Exercise objective: Find the line that contains "Click the first Morse code line"; then retype it and each line after it, exactly, through the final line of the data below.

Collected data
*** Begin section ***

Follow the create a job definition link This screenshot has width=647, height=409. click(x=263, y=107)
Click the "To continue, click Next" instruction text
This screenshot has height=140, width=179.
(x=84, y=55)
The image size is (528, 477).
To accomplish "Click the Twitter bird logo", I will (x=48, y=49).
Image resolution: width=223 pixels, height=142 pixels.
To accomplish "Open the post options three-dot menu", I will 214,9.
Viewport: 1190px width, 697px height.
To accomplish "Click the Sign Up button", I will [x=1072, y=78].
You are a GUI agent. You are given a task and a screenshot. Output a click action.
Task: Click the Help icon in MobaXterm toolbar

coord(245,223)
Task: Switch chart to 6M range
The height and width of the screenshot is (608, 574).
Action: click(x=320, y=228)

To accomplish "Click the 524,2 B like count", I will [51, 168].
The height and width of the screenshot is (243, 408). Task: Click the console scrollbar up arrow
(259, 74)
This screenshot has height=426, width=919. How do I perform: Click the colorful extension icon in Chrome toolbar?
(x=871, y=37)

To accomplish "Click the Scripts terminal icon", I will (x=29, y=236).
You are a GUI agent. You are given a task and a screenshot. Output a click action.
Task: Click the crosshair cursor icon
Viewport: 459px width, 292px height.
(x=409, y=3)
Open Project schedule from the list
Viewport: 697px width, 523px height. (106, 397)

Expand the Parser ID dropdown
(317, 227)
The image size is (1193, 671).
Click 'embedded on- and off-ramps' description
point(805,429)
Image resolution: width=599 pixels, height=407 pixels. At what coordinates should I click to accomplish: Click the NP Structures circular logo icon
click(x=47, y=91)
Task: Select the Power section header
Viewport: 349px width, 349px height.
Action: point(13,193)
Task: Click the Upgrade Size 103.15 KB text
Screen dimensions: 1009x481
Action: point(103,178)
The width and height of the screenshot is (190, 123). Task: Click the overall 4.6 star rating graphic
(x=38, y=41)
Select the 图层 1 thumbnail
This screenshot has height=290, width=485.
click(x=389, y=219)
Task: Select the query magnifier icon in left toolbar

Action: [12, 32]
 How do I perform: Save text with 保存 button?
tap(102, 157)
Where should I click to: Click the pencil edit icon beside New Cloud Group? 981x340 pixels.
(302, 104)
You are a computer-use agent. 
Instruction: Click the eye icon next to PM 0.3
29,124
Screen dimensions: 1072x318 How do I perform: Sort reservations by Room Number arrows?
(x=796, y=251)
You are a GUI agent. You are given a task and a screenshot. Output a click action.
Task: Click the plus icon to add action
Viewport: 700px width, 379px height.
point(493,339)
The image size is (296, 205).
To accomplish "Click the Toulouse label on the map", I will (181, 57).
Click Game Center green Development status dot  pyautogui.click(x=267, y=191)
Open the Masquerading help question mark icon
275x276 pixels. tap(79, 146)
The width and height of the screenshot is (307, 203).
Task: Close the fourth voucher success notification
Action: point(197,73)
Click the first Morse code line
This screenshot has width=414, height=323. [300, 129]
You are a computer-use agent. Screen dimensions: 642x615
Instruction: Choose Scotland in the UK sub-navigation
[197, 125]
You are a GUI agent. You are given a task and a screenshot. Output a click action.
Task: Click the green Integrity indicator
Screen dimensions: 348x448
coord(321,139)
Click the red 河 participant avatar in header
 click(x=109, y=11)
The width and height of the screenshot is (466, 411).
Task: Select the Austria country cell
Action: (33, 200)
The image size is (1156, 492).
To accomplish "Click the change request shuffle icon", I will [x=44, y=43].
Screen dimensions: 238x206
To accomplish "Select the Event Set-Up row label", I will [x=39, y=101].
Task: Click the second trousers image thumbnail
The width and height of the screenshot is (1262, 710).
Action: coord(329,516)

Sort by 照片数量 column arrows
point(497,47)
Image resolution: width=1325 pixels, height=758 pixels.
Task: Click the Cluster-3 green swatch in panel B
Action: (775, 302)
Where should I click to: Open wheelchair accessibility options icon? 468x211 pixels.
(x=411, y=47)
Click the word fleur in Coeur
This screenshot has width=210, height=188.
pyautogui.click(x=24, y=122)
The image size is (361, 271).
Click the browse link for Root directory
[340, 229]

*** End section ***

Expected output:
Click the first Morse code line
This screenshot has width=414, height=323. [300, 129]
You are a computer-use agent. Screen dimensions: 642x615
Instruction: Choose Scotland in the UK sub-navigation
[197, 125]
You are a GUI agent. You are given a task and a screenshot. Output a click action.
Task: Click the green Integrity indicator
Screen dimensions: 348x448
coord(321,139)
Click the red 河 participant avatar in header
 click(x=109, y=11)
The width and height of the screenshot is (466, 411).
Task: Select the Austria country cell
Action: (33, 200)
The image size is (1156, 492).
To accomplish "Click the change request shuffle icon", I will [x=44, y=43].
Screen dimensions: 238x206
To accomplish "Select the Event Set-Up row label", I will [x=39, y=101].
Task: Click the second trousers image thumbnail
The width and height of the screenshot is (1262, 710).
Action: coord(329,516)

Sort by 照片数量 column arrows
point(497,47)
Image resolution: width=1325 pixels, height=758 pixels.
Task: Click the Cluster-3 green swatch in panel B
Action: (775, 302)
Where should I click to: Open wheelchair accessibility options icon? 468x211 pixels.
(x=411, y=47)
Click the word fleur in Coeur
This screenshot has width=210, height=188.
pyautogui.click(x=24, y=122)
The image size is (361, 271).
Click the browse link for Root directory
[340, 229]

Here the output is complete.